Silverstein |
Shel Silverstein wrote hundreds of poems, many set to music, ranging from kid's verses (they're in a book called "A Light In The Attic") to adult poems (e.g. "Stacy Brown Got Two") to his many great country songs ("A Boy Named Sue," "The Cover of the Rolling Stone," "Hey Loretta," and "Daddy, What If?" among them). But "Sylvia's Mother" is probably his best-known song, and his most autobiographical.
The record |
In the story, the family surname is changed to Avery, probably to save the Pandolfis from everyone knowing the whole deal. Mrs Avery tells the forlorn young man that Sylvia is getting married, and trying to start her life all over in Galveston. And the heartwrenching line is when she asks the dude not to say anything to her because she might start crying and want to stay, missing the 9 o'clock train. She then reminds Sylvia to take an umbrella "cause it's starting to rain" and come back to wrap up the phone call. She does, however, sort of leave the back door open again by saying thanks for calling, and won't you call back again?
Unless that was just to be polite. And the guy is on a pay phone and the operator keeps asking for 40 cents more...
It's a sad song, and if you watch this video, you get to hear the real whole deal! It's amazing to find that there were real people involved in what seemed to be a fictional heartbreak. And Mrs Pandolfi comments that the song made her seem kind of brusque to the caller, but she doesn't remember it that way! She doesn't want to comment too much about her daughter's business, but I find it remarkable that she recalls Silverstein - a man so adept at the written word - saying that he is not much for writing letters, but prefers to communicate by phone call.
The bonus to the video is, it's captioned, for those who can read Dutch.

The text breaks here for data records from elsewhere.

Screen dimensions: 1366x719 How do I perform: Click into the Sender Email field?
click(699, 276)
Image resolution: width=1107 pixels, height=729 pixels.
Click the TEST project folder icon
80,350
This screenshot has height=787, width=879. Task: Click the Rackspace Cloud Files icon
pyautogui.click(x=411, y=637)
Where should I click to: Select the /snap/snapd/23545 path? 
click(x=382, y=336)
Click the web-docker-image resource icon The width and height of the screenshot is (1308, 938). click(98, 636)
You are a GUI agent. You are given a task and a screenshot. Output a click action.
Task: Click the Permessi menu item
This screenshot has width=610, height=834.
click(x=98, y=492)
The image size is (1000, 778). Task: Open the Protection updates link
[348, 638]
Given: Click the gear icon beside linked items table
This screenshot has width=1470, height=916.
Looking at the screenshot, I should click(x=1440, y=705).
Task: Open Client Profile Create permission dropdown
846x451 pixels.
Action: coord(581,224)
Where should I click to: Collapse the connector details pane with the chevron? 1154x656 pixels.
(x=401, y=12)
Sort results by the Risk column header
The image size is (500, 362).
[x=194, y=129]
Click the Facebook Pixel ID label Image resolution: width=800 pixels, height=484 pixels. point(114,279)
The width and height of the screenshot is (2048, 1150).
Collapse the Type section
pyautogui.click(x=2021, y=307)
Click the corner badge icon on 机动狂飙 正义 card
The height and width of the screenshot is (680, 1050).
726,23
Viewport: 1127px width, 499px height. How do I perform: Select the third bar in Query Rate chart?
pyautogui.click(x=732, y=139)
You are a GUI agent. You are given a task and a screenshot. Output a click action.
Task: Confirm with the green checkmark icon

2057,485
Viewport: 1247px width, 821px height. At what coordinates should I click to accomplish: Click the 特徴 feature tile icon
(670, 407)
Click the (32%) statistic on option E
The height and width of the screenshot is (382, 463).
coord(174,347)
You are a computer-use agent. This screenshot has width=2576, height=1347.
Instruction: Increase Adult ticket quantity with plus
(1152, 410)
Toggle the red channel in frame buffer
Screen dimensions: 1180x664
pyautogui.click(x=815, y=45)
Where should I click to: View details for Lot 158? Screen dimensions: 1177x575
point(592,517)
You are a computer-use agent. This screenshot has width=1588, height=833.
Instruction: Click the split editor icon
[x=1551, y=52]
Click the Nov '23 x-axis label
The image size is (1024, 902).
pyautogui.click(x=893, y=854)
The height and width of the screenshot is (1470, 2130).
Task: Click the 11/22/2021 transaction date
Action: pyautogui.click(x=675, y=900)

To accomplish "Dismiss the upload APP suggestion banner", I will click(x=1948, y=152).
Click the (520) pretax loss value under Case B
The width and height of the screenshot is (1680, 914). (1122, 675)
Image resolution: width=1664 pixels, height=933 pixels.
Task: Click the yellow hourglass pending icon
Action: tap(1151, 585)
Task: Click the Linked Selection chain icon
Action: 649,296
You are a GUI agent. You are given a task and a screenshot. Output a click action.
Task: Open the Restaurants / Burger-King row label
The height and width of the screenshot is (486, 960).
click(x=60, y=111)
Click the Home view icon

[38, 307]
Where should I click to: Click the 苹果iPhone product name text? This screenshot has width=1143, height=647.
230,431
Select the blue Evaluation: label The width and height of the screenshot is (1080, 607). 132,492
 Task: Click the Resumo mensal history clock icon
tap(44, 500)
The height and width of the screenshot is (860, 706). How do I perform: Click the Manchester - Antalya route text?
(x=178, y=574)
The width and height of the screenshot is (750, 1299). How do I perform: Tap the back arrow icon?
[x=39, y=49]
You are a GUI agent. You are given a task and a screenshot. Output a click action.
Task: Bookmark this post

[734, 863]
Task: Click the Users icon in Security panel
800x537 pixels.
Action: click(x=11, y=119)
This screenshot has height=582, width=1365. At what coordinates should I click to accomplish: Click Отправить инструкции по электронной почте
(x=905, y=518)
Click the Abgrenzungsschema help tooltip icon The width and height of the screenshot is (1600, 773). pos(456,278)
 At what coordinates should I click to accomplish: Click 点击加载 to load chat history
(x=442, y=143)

And, the local connection to Baltimore? Shel later had a daughter Shoshanna born in 1970, with Susan Hastings. Ms Hastings died 5 years later in Baltimore, and afterwards, her aunt and uncle, Meg and Curtis Marshall, raised Shanna until her death of a cerebral aneurysm in Baltimore in 1982 at the age of 11. Shanna was a student at the Bryn Mawr School in Baltimore, and her death, said a friend, was "the single most devastating event of (Shel's) life, and he never really did recover from it." He died at age 69 in 1999.